At one time or another, most people have dreamed of being their own boss, running their own business. Connecticut has been a hotbed of that kind of thinking; Sam Colt and his revolver, Eli Whitney and his cotton gin, Igor Sikorsky and Charles Kaman and their helicopters, even Louis’ Lunch and the hamburger.
Given the uncertainties of today’s economy, there might even be more people thinking of striking out on their own but wondering if they can, or should, do it. And, given the current financial crisis that has hit many people so hard, others may be hesitant to make such a move right now.
Any start-up business is a risky endeavor. But, with proper planning, risk can be minimized. Some businesses can be operated from home. A service business can be capitalized with less money as there is no need to invest in inventory. Delivery services require no fixed rent and utilities to pay, although the cost of fuel and a vehicle are significant factors.
Connecticut is a highly regulated state. It might seem that you need an army of lawyers, accountants and consultants. Does this mean that ordinary citizens cannot start a new business without submitting to a complex and costly bureaucratic process?
Happily, the answer is no.
Unless a business license, permit, or some sort of regulatory approval is required (for example, a beautician, a plumber, a stockbroker, or a liquor store owner) and/or multiple investors are involved, most people can start a small business by simply following the following steps:
1. Select a name. You can use your own name or a trade name. If the name is fictitious (i.e., Cut and Trim Landscaping), you must file a trade name certificate in the town in which you conduct business. The fee is as little as $5.
2. Apply for a Sales Tax identification number from the Department of Revenue Services. Telephone number (860) 297-5962.
3. If you are sole proprietor, you can use your social security number. You will need to file a Schedule C with your 1040 Income Tax Return.
4. If you decide to form a single member limited liability company (“LLC”), you can go online to www.sots.ct.gov and download the form entitled Articles of Organization. It is a one page document that is easy to complete. The filing fee is $60. If you are a single member LLC with no employees, you do not need a Federal Tax Identification number. Otherwise, you do. Go on line to www.irs.gov and download the application for a Federal Tax I.D. number. There are instructions available to help you prepare the application.
5. Buy some business cards and letterhead or, if you know how, print your own on your computer.
6. If you plan to work from home, check with the Town Planner in your town to make sure you are in compliance. For example, unless your residence is in the proper zone, you will not be able to operate a retail business from your home.
7. If you expect to operate from a store, office or industrial facility, you should have legal assistance, unless you can rent month to month or can negotiate a short term lease.
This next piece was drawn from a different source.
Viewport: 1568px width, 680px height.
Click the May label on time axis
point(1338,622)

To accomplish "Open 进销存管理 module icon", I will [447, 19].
8. You should contact an insurance agent to obtain liability and comprehensive insurance, and, if you have employees, worker’s compensation insurance. There are other coverages available, such as products liability and business interruption, so check with your agent.
9. You should arrange to have sufficient operating capital to pay for three to six months of operating expenses until you can break even or start making profits. Some businesses require additional operating capital.
These general guidelines should be more than enough to get anyone started and on their way towards that goal of owning and operating a small business. Oftentimes in these ventures, the biggest stumbling block comes in worrying if such an idea is simply too difficult and too large for one person to pursue. With these helpful hints, though, hopefully it can be made clear to anyone that the dream of being your own boss may be closer than you think.